Among different mathematical models, genome-scale metabolic models have proven to be an effective tool in systems biology during the past few decades with their applications in several fields. Genome-scale metabolic models, for instance, can be used to design drug targets for significant pathogens, predict metabolic interactions in microbial communities, or predict cellular behavior under various biological conditions. They have also been used to study evolutionary processes or provide a justification for laboratory experiments (Scossa et al., 2020).
Key Terms in this Chapter
Systems Biology: It is a comprehensive quantitive analysis of the behavior and interaction of biological components including molecules, cells, organs, and cells.
Flux Balance Analysis: Flux balance analysis (FBA) is a mathematical method to analyze the flow of metabolites through a metabolic network.

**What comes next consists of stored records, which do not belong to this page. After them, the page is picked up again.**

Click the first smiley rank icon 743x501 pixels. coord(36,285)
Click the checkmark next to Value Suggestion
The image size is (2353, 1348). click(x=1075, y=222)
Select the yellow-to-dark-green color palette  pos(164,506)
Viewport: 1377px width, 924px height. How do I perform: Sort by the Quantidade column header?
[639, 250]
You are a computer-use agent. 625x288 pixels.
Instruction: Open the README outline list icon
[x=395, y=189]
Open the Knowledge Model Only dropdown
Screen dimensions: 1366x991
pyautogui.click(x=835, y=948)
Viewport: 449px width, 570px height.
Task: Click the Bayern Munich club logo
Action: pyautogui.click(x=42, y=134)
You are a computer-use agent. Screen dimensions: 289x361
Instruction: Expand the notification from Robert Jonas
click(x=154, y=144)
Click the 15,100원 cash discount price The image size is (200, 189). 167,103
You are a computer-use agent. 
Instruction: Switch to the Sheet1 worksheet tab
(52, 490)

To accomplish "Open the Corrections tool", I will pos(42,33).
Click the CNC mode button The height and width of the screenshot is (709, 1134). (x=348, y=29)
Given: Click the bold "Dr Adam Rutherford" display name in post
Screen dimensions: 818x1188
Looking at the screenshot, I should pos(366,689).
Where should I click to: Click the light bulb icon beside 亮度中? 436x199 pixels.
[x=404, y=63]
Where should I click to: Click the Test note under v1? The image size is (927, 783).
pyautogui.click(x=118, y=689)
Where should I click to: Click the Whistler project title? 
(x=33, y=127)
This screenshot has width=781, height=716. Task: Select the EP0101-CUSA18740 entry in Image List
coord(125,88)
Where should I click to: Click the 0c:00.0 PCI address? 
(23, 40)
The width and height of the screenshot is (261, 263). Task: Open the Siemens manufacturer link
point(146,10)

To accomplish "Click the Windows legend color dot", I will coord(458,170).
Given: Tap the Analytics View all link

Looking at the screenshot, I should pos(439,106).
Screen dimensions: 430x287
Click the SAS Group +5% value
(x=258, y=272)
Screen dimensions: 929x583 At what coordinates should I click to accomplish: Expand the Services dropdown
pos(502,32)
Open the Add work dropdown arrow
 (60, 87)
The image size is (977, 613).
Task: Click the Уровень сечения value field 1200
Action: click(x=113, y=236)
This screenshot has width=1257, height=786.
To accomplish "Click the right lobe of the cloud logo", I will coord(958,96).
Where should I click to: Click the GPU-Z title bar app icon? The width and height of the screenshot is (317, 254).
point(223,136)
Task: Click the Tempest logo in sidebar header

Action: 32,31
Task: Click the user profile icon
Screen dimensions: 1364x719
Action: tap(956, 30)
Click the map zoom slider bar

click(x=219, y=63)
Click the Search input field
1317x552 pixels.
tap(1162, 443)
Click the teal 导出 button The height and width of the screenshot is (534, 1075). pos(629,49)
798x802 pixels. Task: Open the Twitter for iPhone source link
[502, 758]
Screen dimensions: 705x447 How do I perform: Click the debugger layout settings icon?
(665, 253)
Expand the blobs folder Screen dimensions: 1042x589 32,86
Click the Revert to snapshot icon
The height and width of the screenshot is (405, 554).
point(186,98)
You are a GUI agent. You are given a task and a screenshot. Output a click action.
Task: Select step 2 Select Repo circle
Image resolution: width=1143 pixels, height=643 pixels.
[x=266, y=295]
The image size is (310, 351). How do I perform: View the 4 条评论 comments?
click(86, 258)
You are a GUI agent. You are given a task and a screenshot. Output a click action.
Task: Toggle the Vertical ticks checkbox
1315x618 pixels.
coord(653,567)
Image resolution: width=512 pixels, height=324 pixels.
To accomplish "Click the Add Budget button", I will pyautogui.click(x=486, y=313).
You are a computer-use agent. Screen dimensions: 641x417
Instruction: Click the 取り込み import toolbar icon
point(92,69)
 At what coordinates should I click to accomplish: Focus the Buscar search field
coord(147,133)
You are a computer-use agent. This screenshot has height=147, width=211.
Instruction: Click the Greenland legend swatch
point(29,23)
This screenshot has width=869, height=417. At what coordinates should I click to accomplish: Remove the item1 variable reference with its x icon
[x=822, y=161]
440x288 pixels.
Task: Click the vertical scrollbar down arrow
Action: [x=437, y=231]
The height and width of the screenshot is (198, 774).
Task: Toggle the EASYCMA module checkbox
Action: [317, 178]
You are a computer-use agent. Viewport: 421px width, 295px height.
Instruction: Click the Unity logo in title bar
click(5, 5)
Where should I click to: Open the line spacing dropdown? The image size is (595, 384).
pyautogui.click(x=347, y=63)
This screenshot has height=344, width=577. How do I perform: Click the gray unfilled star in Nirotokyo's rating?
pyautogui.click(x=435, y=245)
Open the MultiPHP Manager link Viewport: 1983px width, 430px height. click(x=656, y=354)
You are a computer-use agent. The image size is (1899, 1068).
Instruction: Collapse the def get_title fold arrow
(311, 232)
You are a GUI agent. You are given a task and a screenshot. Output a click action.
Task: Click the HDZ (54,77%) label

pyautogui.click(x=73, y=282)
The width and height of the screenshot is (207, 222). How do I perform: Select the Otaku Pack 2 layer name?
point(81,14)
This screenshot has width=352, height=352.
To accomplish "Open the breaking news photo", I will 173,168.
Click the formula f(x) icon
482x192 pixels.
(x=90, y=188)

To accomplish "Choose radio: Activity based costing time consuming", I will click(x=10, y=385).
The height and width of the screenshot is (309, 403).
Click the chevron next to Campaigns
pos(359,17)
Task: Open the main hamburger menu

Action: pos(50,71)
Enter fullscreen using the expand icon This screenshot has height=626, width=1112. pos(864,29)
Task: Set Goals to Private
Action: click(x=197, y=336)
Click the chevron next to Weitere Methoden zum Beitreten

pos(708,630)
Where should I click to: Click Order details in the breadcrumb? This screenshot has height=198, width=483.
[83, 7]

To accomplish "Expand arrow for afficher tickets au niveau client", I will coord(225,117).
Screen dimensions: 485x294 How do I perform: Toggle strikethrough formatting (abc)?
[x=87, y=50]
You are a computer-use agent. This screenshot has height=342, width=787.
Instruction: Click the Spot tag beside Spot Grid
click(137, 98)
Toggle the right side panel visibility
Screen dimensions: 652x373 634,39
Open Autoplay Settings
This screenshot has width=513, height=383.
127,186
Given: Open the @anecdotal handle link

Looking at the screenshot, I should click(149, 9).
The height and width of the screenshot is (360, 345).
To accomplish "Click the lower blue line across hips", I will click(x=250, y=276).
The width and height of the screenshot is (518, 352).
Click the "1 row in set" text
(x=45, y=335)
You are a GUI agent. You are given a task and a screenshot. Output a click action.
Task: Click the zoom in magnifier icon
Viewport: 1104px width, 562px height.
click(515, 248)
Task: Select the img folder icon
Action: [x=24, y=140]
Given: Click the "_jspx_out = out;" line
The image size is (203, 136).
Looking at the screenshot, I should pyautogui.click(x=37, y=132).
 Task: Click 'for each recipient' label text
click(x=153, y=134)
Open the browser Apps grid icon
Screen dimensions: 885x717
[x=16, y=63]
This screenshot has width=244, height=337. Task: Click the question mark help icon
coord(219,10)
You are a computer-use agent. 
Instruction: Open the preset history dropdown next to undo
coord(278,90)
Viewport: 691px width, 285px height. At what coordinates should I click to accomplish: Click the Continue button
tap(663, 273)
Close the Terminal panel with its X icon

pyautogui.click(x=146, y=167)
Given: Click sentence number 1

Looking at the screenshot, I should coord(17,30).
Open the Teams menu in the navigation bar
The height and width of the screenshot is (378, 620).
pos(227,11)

COBRA: COBRA (COnstraint-Based Reconstruction and Analysis) is a MATLAB software suite that is widely used for modeling, analyzing, and predicting a variety of metabolic phenotypes using genome-scale biochemical networks.
Genome-Scale Metabolic Model: It is a mathematical representation of an organism’s metabolism that uses two matrices to connect genes, reactions, and metabolites. The S matrix links metabolites to reactions, and the rxnGeneMat matrix links reactions to the corresponding genes and enzymes.
Metabolic Engineering: It is the field of study that combines systematic analysis of metabolic pathways with genetic engineering methods to modify and improve cellular properties.
RAVEN: RAVEN (Reconstruction, Analysis, and Visualization of Metabolic Networks) is a MATLAB toolbox that is commonly used for genome-scale metabolic model reconstruction, curation, and simulation.
Rational Cell Design: It is the strategy of creating new cells with certain properties, based upon the ability to predict how the modifications will affect its behavior through models.